- Installation
- Administration
- Programmer's Guide
- Grammars
- MRCP Server
- FAQs
This file controls settings related to the speech client. This configuration file controls the bulk of functionality for speech recognition options.
It is located by default in /etc/lumenvox/ on Linux and in C:\Program Files\LumenVox\Engine\config\ on Windows. See Configuration Files for more information about other configuration files.
The following parameters can be set. The format to use within the configuration file is PROPERTY_NAME = VALUE
This section contains global configuration settings for both SRE (Speech Engine) and TTS (text-to-speech server).
VERSION
Description: Contains information about the version of the software that created the configuration file. Do not modify this.
Possible Values: This should not be modified by users.
LICENSE_SERVERS
Description: The IP address or hostname and (optionally) the port of the License Server to use.
Possible Values: A string of IP addresses or hostnames followed optionally by a colon and a port number, separated by commas.
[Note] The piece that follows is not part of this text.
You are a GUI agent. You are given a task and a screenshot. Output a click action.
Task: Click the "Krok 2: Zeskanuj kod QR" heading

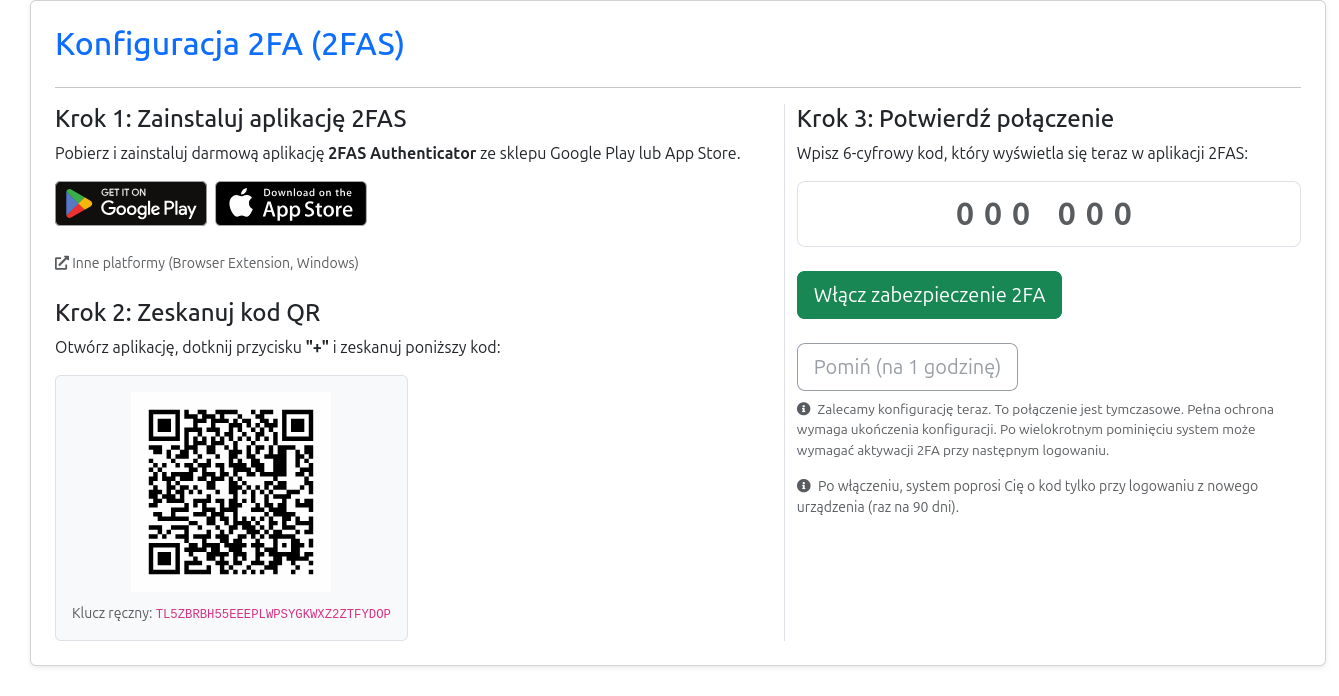(188, 312)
E.g. you could specify 127.0.0.1:7569,10.0.0.1:4971 to use two License Servers -- the first at 127.0.0.1 and port 7569, the second at 10.0.0.1 on port 4971.
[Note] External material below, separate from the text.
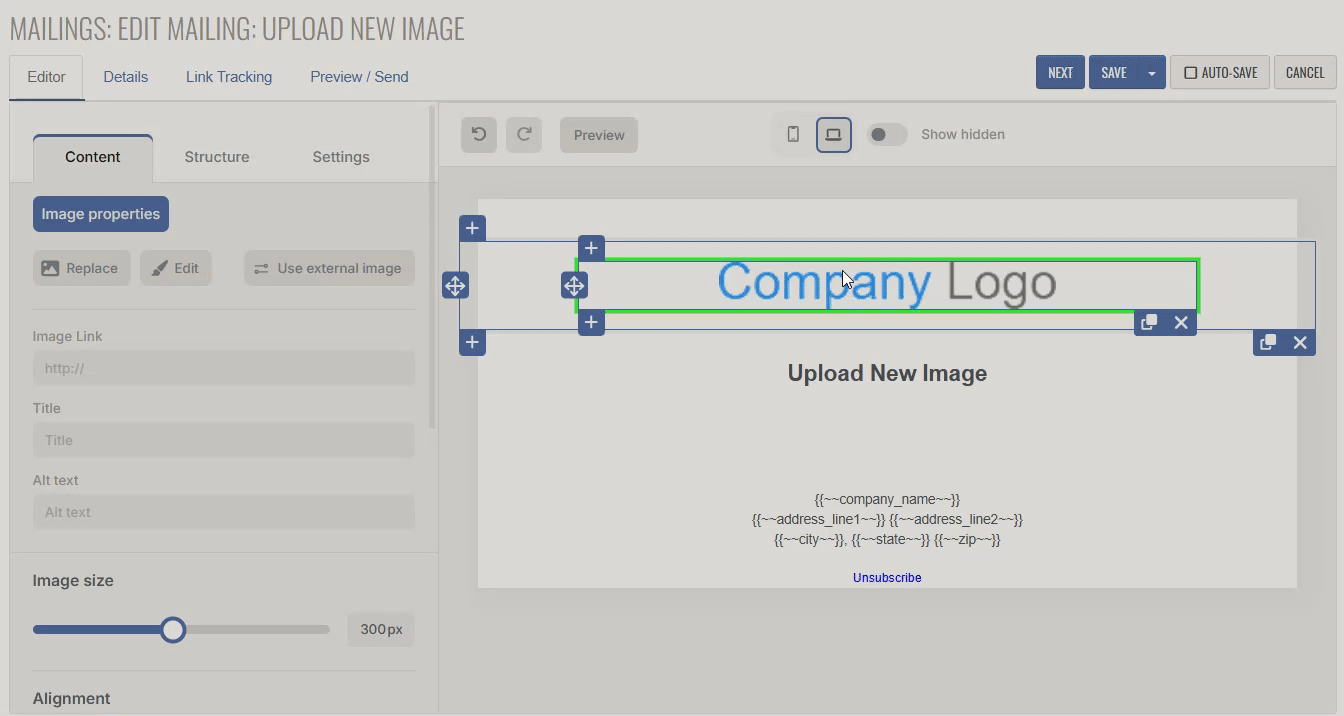Click the outer row move handle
Default Value: 127.0.0.1:7569
Note: Prior to the 10.0 release of the software, this property was known as LIC_SERVER_HOSTNAME
LICENSE_CACHE_PERIOD
Description: Licenses acquired from a license server during port creation are normally released back to the license server when the port is destroyed. License caching mechsnism, when enabled, prevents such licenses from being released back to the license server during port destruction. Instead, it is held in a cache and will be reused during a subsequent port creation. This setting controls the duration for which such a license will be held in cache. If the cached license doesn't get reused before this period elapses, it is then released back to the license server automatically. This helps improve performance by reducing the amount of communication with the license server.
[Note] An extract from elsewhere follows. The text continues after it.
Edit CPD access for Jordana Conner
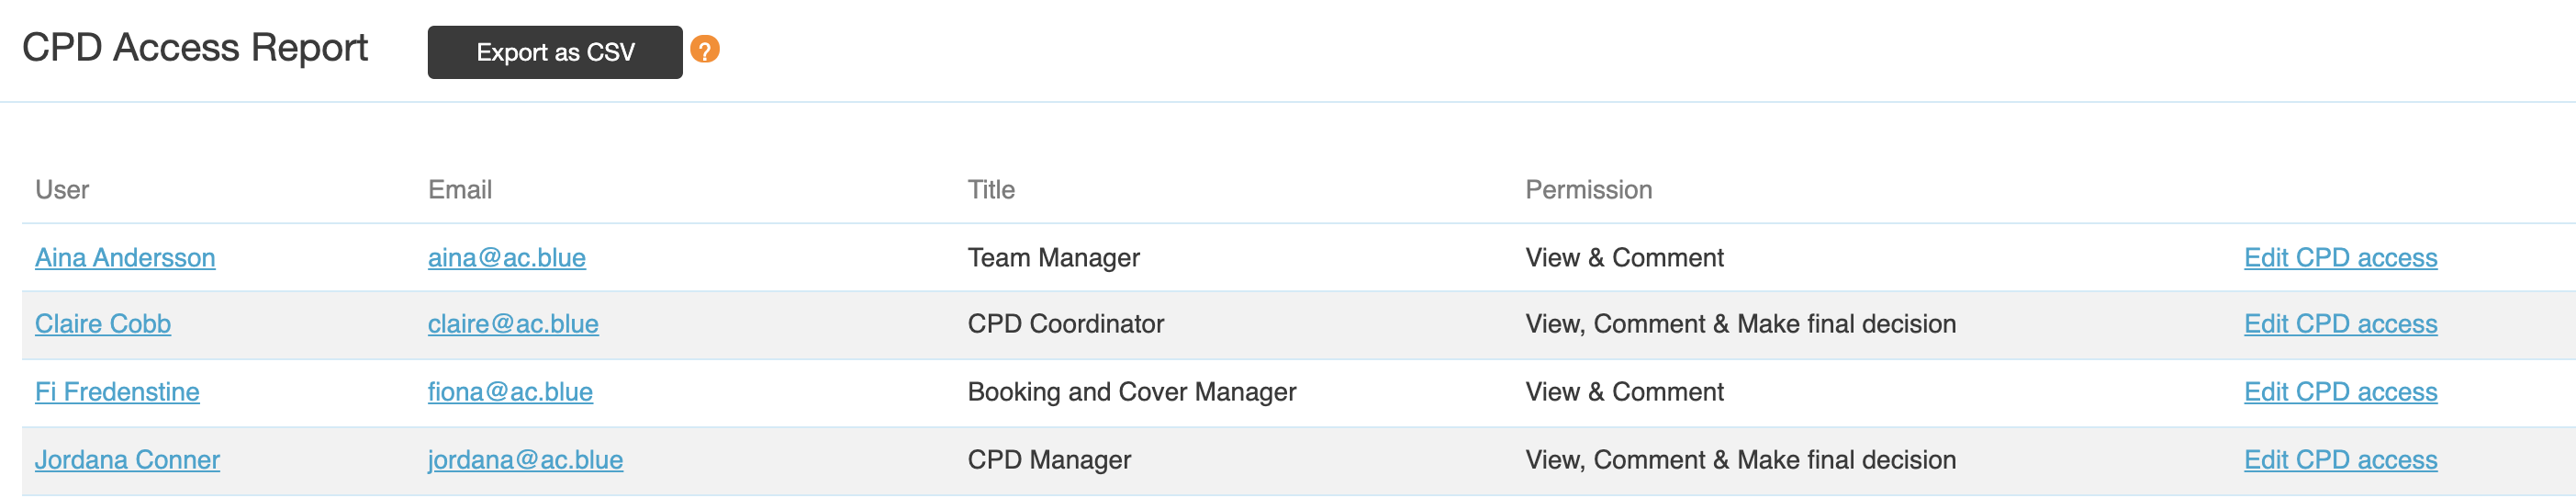Viewport: 2576px width, 498px height. (x=2340, y=460)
Possible Values: A non-negative integer
Default Value: 30
Note: To disable license caching, set the value to zero.
LOGGING_VERBOSITY
Description: Controls the verbosity of event logging. This can be used to increase or decrease the amount of information logged by the application. Note that increasing the logging verbosity causes increase in CPU usage, and should therefore be avoided wherever possible in a production environment where optimal performance is critical.
Possible Values: 1 - 3
1 = Minimal logging. Logs only errors and critical issues.
2 = Medium logging. Logs all non-debug inofrmation, includes types covered in Minimal logging as well.
3 = Maximum logging. Logs all types of events. This will include any and all informational and debugging activity.
Default Value: 1
This section contains configuration settings for use with the Speech Engine.
SRE_SERVERS
Description: This property sets which Speech Engine servers are used for processing decodes.
Possible Values: A list of IP addresses and optional ports separated by semicolons. For instance, 127.0.0.1;10.0.0.1:5721 specifies a server at 127.0.0.1 using the default port of 5730, and a server at 10.0.0.1 using the port 5721.
Default Value: 127.0.0.1
LICENSE_TYPE
Description: The license type to use when creating a port.
Possible Values: VoxLite, SpeechPort, SLM, or Auto.
If the value is set to VoxLite,
the client will get the license from the Lite license pool (these licenses only allow up to 500
vocabulary items per recognition). If the value is set to SpeechPort, the client
will get the license from the Full license pool. By default, the client will auto-pick the license;
it will use up Full licenses before using Lite licenses.
Default Value: Auto
MAX_NBEST_RETURNED
Description: Specifies the maximum number of n-best results to be returned by the Engine.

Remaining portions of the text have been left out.